» **Aufgabe A**: Was folgte laut dem Textauszug über die „neuen Kriege“ innerhalb weniger Stunden auf die Anschläge in Paris?

» **Textauszug**:
★ ★ ★ ★ ★
Aber wozu führt dieser sehr weit gefasste Begriff der „neuen Kriege“, der von internationalen terroristischen Anschlägen bis zu innerstaatlichen ethnischen Konflikten reicht, in der Realpolitik? Am Beispiel des Terroranschlags in Paris 2015 sieht man, wie das Narrativ der „neuen Kriege“ vor allem mit militärischen Interventionen in Zusammenhang gebracht werden kann. Innerhalb weniger Stunden nach den Anschlägen in Paris folgte ein Angriff der französischen Luftwaffe auf die syrische Stadt Rakka.
★ ★ ★ ★ ★
» **Aufgabe B**: Gib in den Einträgen den Abschnitt von der Zeile mit „What do you“ bis einschließlich der Zeile mit „The height and width of the screenshot is (945, 1679).“ erneut aus, wobei „slider“ durch „progress bar“ ersetzt wird und alles andere gleich bleibt.

» **Extrahierte Einträge**:
★ ★ ★ ★ ★
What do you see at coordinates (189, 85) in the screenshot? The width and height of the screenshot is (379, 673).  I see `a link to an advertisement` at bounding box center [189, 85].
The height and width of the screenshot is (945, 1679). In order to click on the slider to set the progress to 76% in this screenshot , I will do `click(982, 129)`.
★ ★ ★ ★ ★
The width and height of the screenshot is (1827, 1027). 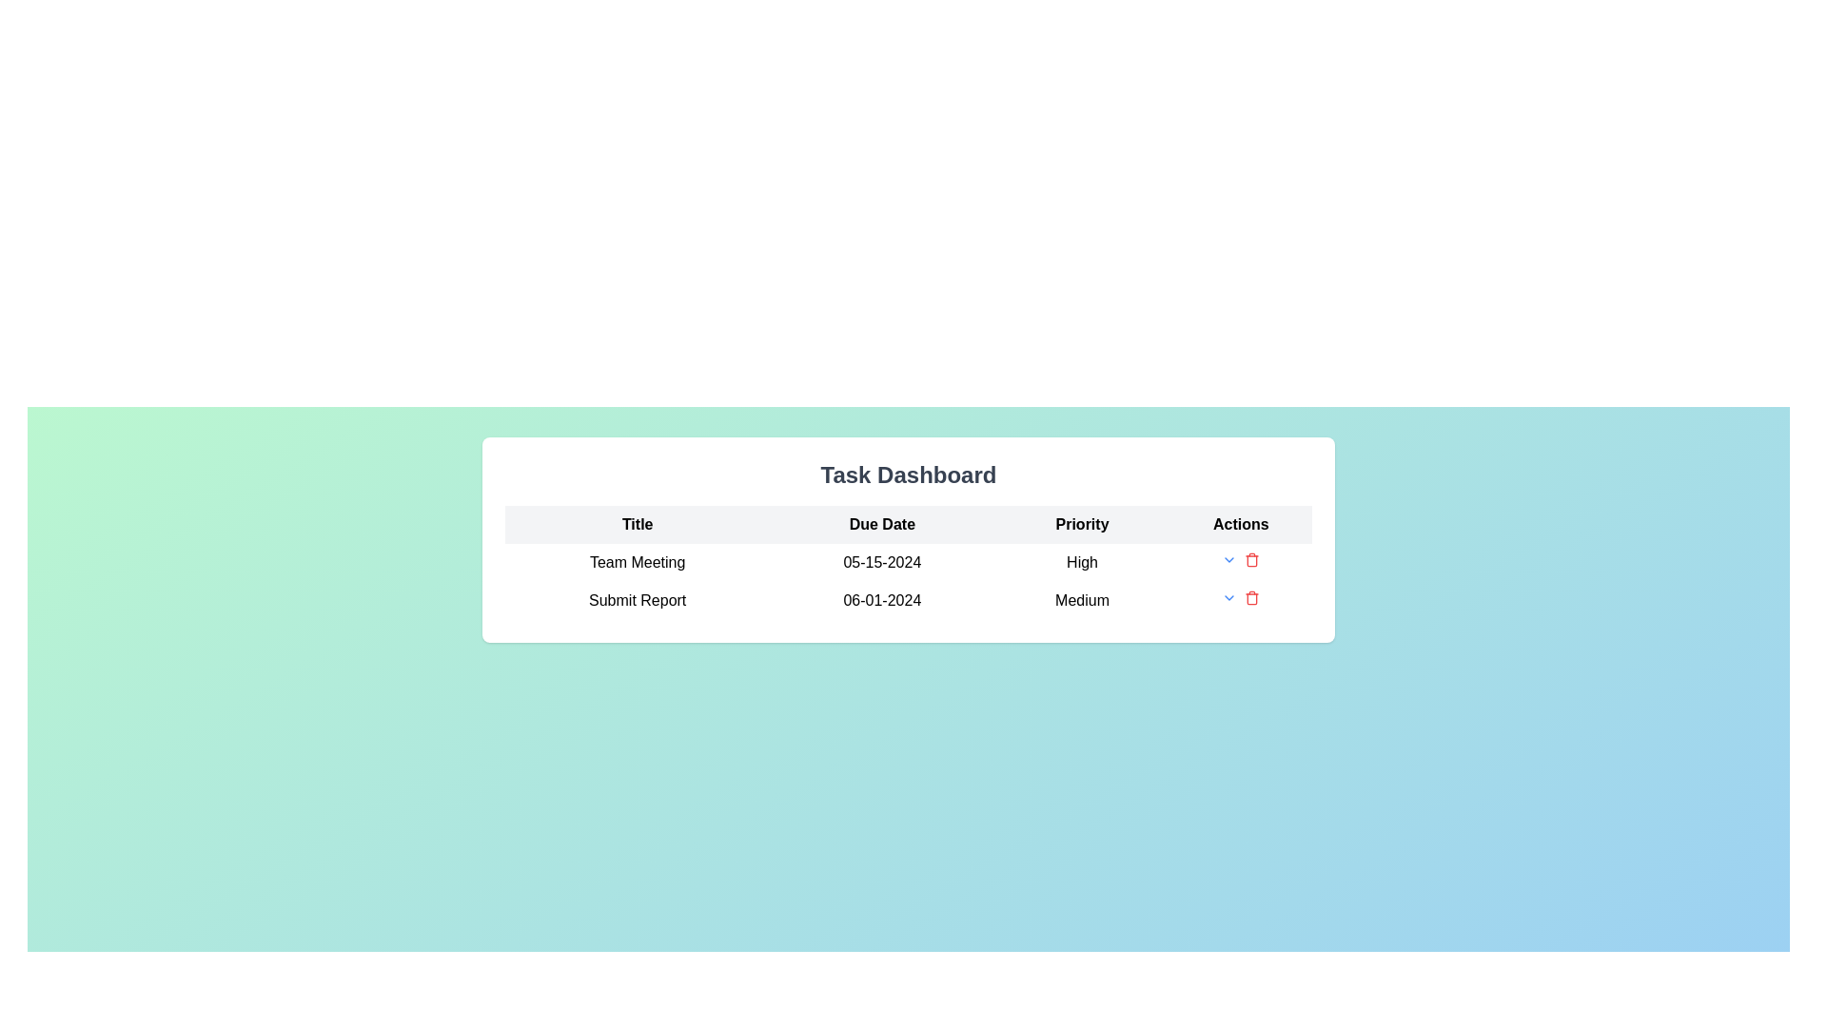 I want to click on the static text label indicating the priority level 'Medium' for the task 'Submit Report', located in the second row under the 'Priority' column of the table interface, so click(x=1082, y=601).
★ ★ ★ ★ ★
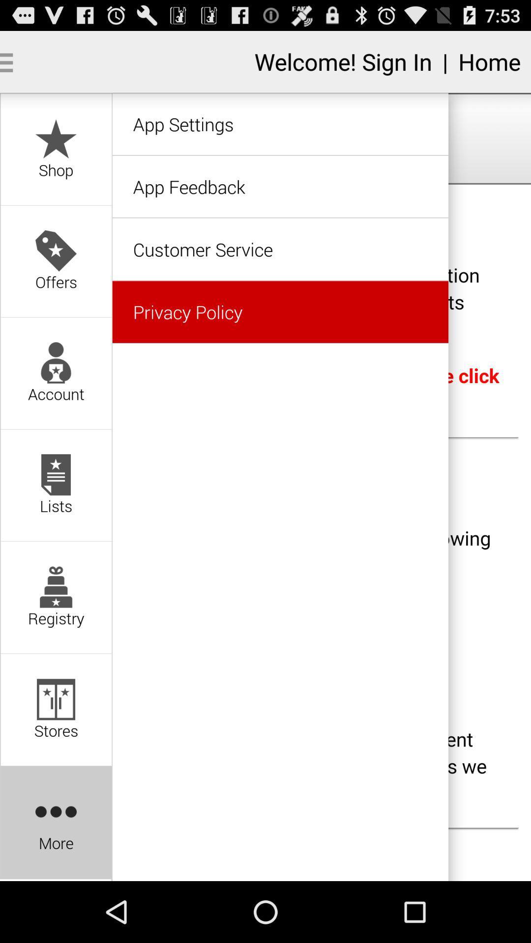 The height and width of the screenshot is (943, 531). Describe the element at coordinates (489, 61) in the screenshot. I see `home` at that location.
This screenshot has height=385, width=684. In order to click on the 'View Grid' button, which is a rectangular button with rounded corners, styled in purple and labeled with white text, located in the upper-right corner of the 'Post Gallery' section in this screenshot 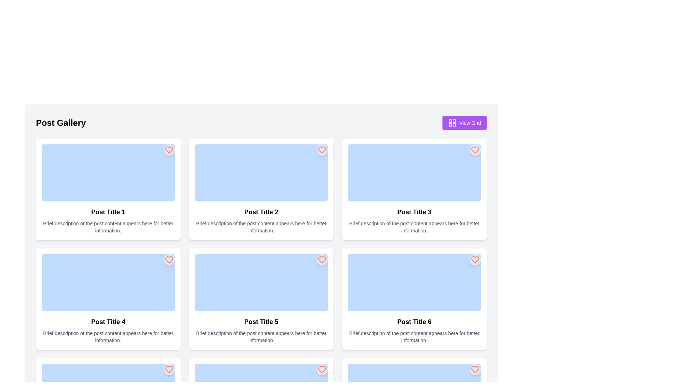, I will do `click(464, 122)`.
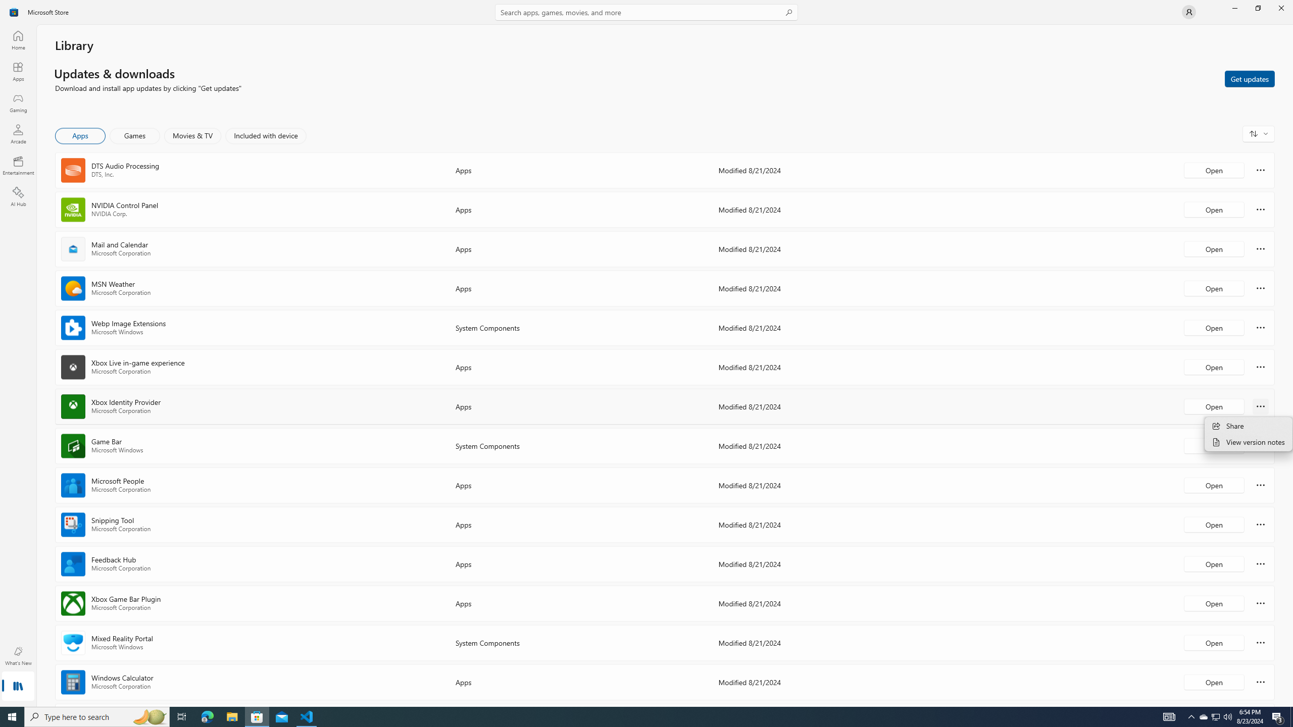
★ ★ ★ ★ ★
» **Vollständige Antwort A**: Ein Angriff der französischen Luftwaffe auf die syrische Stadt Rakka.

» **Vollständige Antwort B**:
What do you see at coordinates (189, 85) in the screenshot? The width and height of the screenshot is (379, 673).  I see `a link to an advertisement` at bounding box center [189, 85].
The height and width of the screenshot is (945, 1679). In order to click on the progress bar to set the progress to 76% in this screenshot , I will do `click(982, 129)`.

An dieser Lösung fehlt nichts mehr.